Description of the files/directory/resources for the ACL 2018 publication “Which Melbourne? Augmenting Geocoding with Maps.” by Milan Gritta et al. 2018

WEIGHTS.ZIP - I included a trained model for you with a slight experimental tweak. You need it to geocode other text using the geoparse.py script. See instructions in README.md (GitHub) and inside the script. To train new models, take a look at OPTIONAL FILES. If you come up with something interesting, let me know! Thanks.

GEONAMES.DB - This is the SQLite database built from allCountries.txt used throughout training and testing. Definitely need this one!
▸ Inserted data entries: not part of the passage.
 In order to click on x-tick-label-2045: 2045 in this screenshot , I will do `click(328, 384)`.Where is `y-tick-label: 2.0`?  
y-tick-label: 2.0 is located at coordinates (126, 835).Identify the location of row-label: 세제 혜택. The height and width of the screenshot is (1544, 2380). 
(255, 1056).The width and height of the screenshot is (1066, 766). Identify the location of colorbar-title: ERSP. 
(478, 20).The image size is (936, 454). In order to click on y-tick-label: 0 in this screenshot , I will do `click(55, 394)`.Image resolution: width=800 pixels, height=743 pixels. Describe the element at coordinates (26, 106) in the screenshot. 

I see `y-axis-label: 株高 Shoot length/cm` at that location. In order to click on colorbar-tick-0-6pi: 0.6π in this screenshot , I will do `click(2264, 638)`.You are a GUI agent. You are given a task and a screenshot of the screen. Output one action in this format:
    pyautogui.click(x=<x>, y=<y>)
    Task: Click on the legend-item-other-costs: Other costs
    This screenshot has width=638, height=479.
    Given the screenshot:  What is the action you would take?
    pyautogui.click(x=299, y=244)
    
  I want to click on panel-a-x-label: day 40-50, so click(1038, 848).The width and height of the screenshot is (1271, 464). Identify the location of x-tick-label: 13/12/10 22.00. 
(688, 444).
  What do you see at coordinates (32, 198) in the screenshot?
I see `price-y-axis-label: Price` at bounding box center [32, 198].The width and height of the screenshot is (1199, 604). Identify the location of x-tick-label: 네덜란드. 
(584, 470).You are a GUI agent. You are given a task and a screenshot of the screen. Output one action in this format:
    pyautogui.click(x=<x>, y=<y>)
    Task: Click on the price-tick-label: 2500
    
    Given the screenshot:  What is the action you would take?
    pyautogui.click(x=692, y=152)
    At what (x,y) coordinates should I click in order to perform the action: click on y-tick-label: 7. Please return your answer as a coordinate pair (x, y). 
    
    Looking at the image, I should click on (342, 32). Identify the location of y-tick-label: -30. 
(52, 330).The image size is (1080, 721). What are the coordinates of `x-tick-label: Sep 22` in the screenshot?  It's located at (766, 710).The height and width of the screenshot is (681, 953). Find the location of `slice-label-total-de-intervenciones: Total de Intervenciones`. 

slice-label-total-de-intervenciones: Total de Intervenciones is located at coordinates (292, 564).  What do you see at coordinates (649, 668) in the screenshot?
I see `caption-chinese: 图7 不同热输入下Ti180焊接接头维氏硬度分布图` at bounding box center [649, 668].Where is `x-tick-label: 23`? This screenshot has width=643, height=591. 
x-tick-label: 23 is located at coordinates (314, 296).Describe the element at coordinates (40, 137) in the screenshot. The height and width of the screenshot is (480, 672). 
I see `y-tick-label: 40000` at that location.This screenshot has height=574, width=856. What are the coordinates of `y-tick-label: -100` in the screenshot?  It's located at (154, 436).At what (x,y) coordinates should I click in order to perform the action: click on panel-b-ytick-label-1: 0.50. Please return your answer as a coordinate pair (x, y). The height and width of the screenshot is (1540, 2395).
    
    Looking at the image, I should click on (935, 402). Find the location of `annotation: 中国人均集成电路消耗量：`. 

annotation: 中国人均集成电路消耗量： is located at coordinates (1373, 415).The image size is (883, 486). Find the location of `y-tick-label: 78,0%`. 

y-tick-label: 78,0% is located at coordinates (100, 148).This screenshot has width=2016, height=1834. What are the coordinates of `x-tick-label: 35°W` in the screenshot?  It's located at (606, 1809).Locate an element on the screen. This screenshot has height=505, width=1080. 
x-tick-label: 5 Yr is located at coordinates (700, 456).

------------------------------------------OPTIONAL FILES-----------------------------------------------

GEOWIKI.TXT - This is the Wikipedia-derived **RAW** data i.e. geotagged Wikipedia articles in plain text. For replication, you won't require the file. However, if you wish to modify the training data to your liking, recreate them from scratch, use this dataset and the helper methods in preprocessing.py. 

TRAIN_WIKI_UNIFORM.TXT - This is the machine-readable training data ready to go if you wish to train your own model using different parameters. Required by the train.py script.

ALL_COUNTRIES.TXT - This is a bit redundant as you can download this file from geonames.org but I spared you the effort. You need this file to (re)build the SQL Database.

DEV_WIKI_UNIFORM.TXT - This is the machine-readable DEV or VALIDATION data used to test the model during development. It's a disjoint partition of the Wikipedia-derived data, same DOMAIN and FORMAT as the training data but obviously different Wikipedia articles.

GLOVE.TWITTER.50D.TXT.ZIP - Embeddings as used in the experiments, downloaded from the GloVe website. In reality, I found that a lot of vectors are missing from the vocabulary so will have to be learnt from scratch. I don't think there will be any performance loss if you don't initialise embeddings.